I shook my head slowly. You must learn to hunt alone, Cub. I will not always be with you, in mind or in flesh.
A wolf is not meant to hunt alone.
Perhaps not. But many do. As you will. But I did not intend that you should start with rabbits. Come on.
He fell in at my heels, content to let me lead. We had left the Keep before winter light had even grayed the skies. Now they were blue and open, clear and cold above us. The trail we were following was no more than a soft-shouldered groove in the deep snow. I sank calf-deep at every step. About us, the forest was a winter stillness, broken only by the occasional dart of a small bird, or the far-off cawing of a crow. It was open forest, mostly saplings with the occasional giant that had survived the fire that had cleared this hillside. It was good pasturage for goats in summer. Their sharp little hooves had cut the trail we were now following. It led to a simple stone hut and a tumbledown corral and shelter for the goats. It was only used in summer.
Cub had been delighted when I went to get him this morning. He had shown me his roundabout path for slipping past the guards. An old cattle gate, long bricked up, was his egress. Some shift of the earth had unsettled the stone and mortar blocking it, creating a crack wide enough for him to slip through. The beaten-down snow showed me that he had used it often. Once outside the walls, we had ghosted away from the Keep, moving like shadows in the not-light of stars and moon on white snow. Once safely away from the Keep, Cub had turned the expedition into stalking practice. He raced ahead to lie in wait, to spring out and tag me with a splayed paw or a sharp nip, and then race away in a great circle, to attack me from behind. I had let him play, welcoming the exertion that warmed me, as well as the sheer joy of the mindless romping. Always, I kept us moving, so that by the time the sun and light found us, we were miles from Buckkeep, in an area seldom visited during the winter. My spotting of the white rabbit against the white snow had been pure happenstance. I had even humbler game in mind for his first solo hunt.
Why do we come here? Cub demanded as soon as we came in sight of the hut.
To hunt, I said simply. I halted some distance away. The cub sank down beside me, waiting. Well, go ahead, I told him. Go check for game sign.
Oh, this is worthy hunting, this. Sniffing about some man den for scraps. Disdainful.
Not scraps. Go look.
He surged forward, and then angled toward the hut. I watched him go. Our dream hunts together had taught him much, but now I wished him to hunt entirely independently of me. I did not doubt that he could do it. I chided myself that demanding this proof was just one more procrastination.
He stayed in the snowy brush as much as he could. He approached the hut cautiously, ears alert and nose working.

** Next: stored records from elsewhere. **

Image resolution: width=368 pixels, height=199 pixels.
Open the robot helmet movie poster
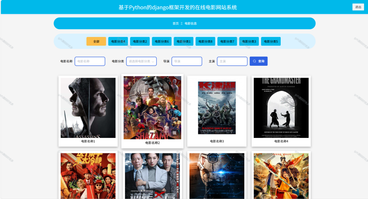(x=217, y=176)
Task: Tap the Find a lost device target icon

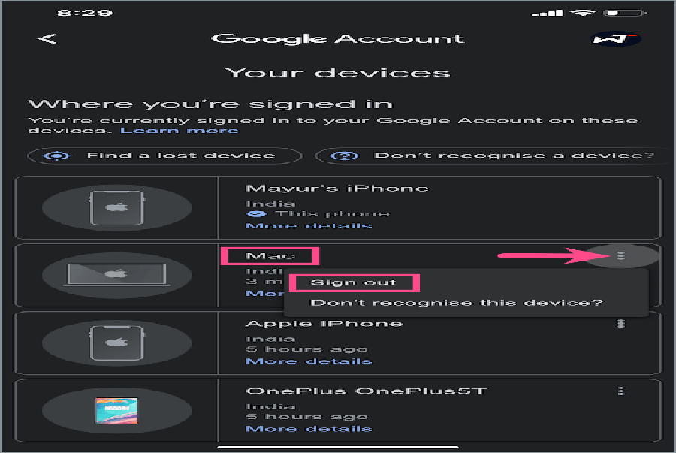Action: 57,156
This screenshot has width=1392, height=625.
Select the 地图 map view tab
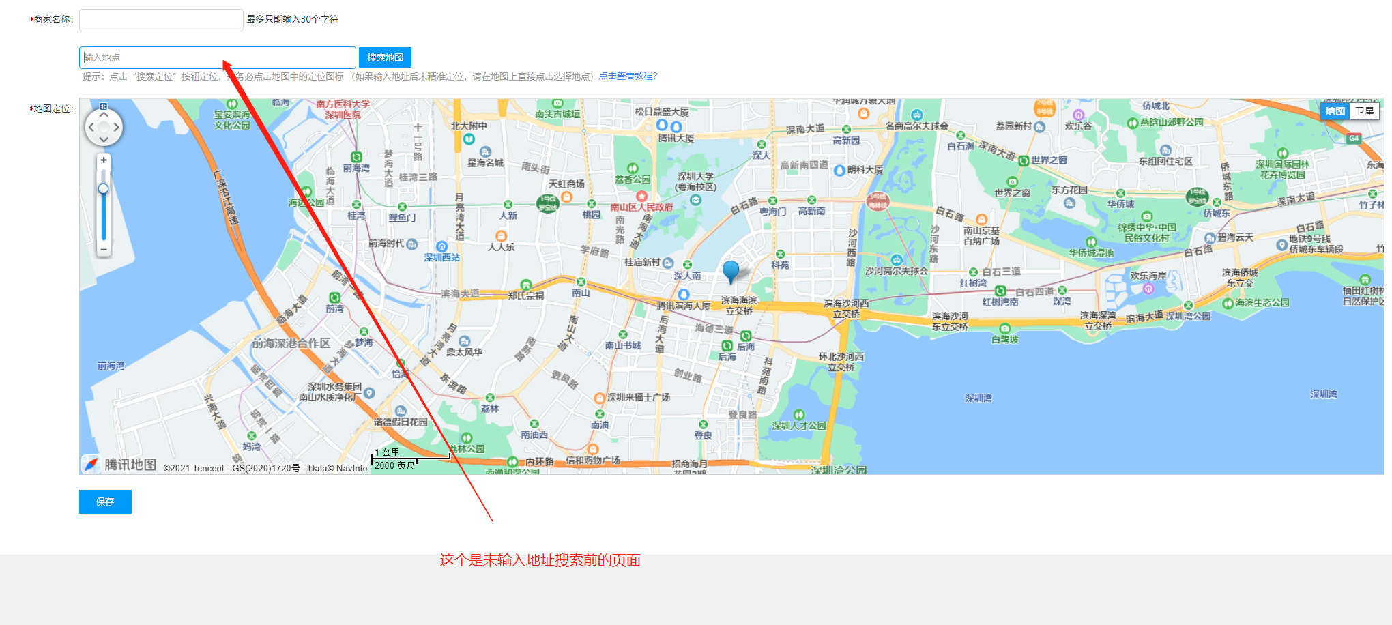click(x=1335, y=111)
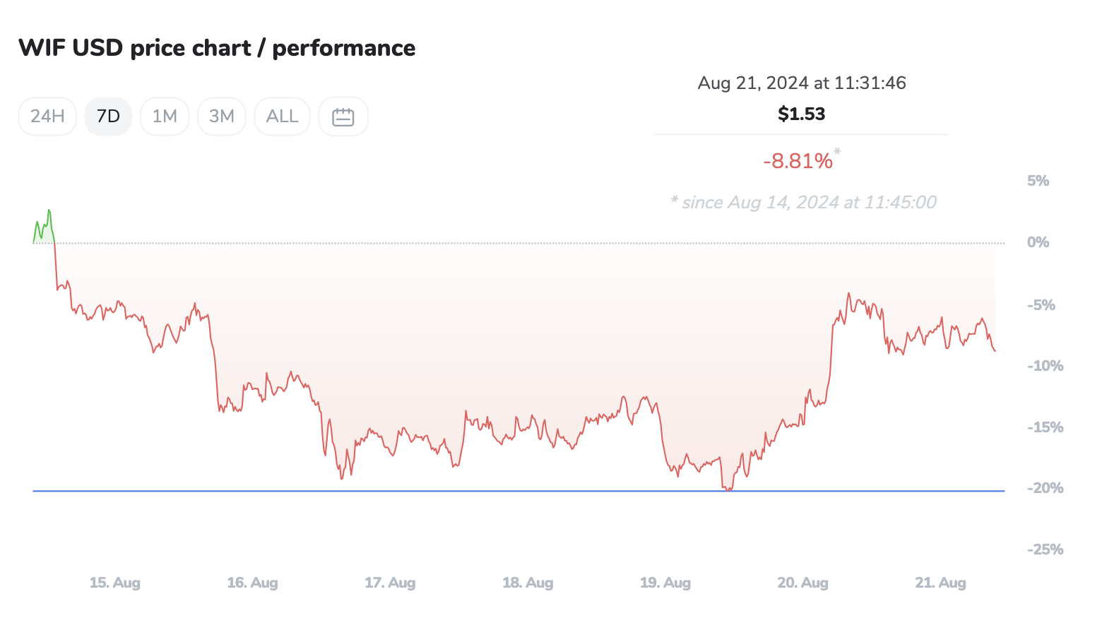Image resolution: width=1102 pixels, height=623 pixels.
Task: Click the 21. Aug axis label
Action: (x=940, y=583)
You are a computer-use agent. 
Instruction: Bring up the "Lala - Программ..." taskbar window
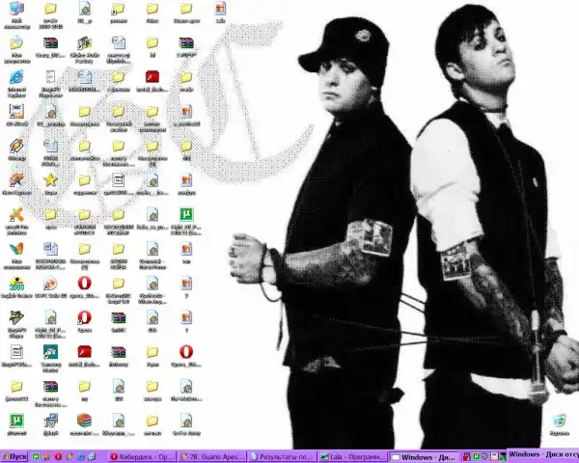point(352,455)
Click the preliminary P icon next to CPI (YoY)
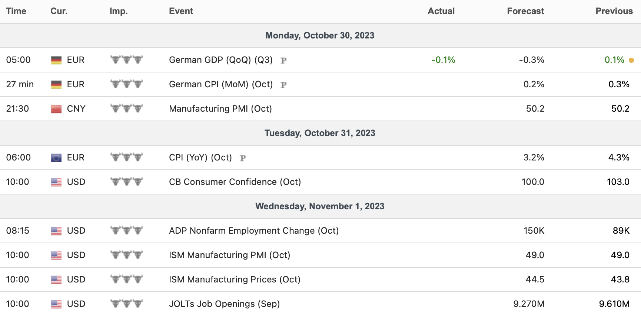This screenshot has height=315, width=641. [243, 158]
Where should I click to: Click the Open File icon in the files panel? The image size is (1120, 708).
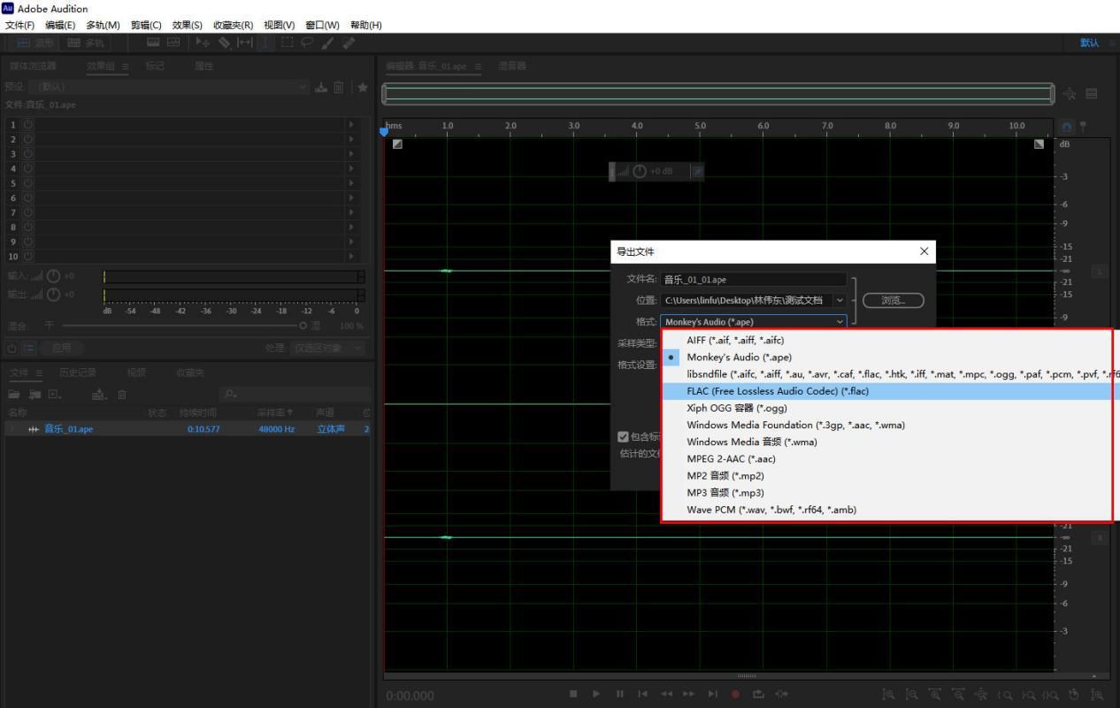point(14,394)
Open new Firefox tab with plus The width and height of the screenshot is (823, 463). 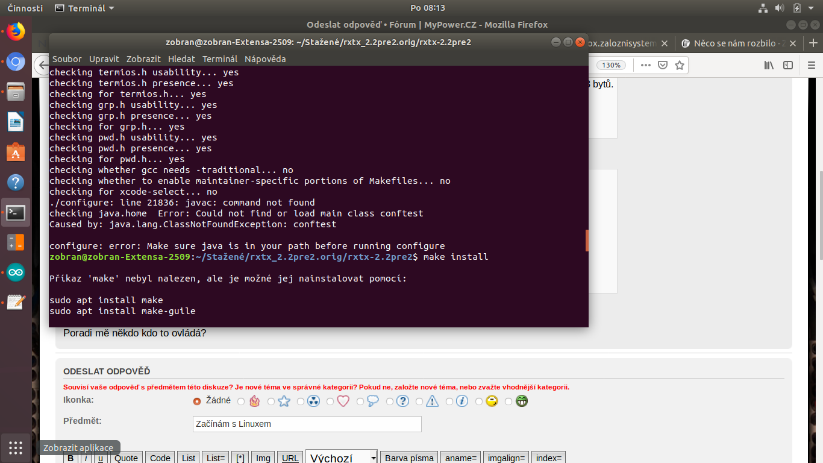point(813,43)
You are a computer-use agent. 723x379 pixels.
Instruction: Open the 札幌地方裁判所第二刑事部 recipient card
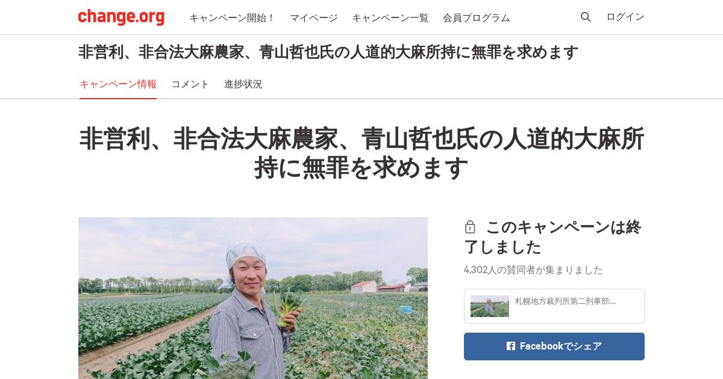554,306
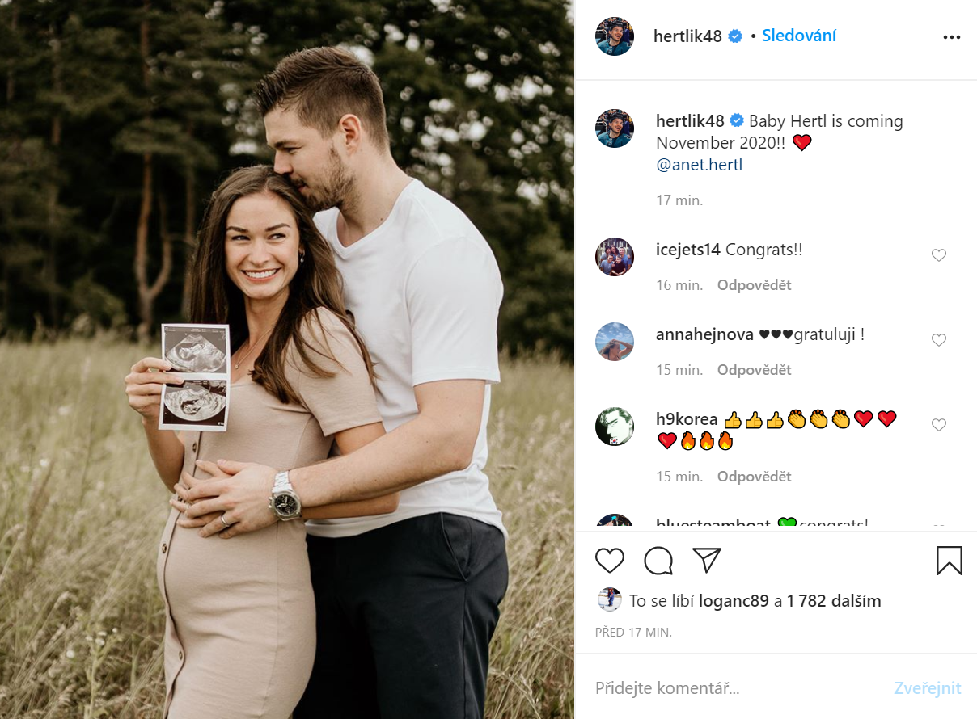Screen dimensions: 977x719
Task: Open the comment speech bubble icon
Action: (x=658, y=561)
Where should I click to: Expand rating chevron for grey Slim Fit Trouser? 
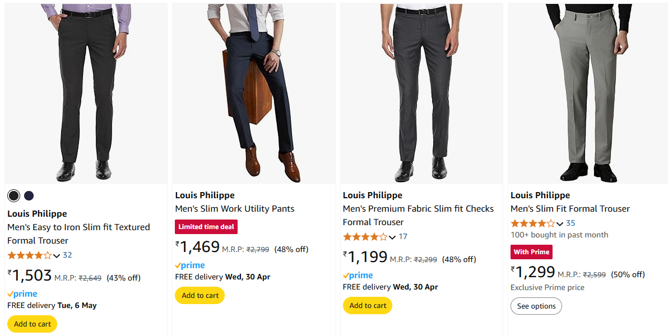click(x=560, y=223)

Old scents. Humans. Goats. Cold and gone. He froze an instant, then took a careful step forward. His motions now were calculated and precise. Ears forward, tail straight, he was totally intent and focused. MOUSE! He sprang and had it. He shook his head, a quick snap, and then let the little animal go flying. He caught it again as it came down. Mouse! he announced gleefully. He flipped his kill up into the air and danced up after it on his hind legs. He caught it again, delicately, in his small front teeth, and tossed it up again. I radiated pride and approval at him. By the time he had finished playing with his kill, the mouse was little more than a sodden rag of fur. He gulped it down finally in a single snap and came bounding back to me.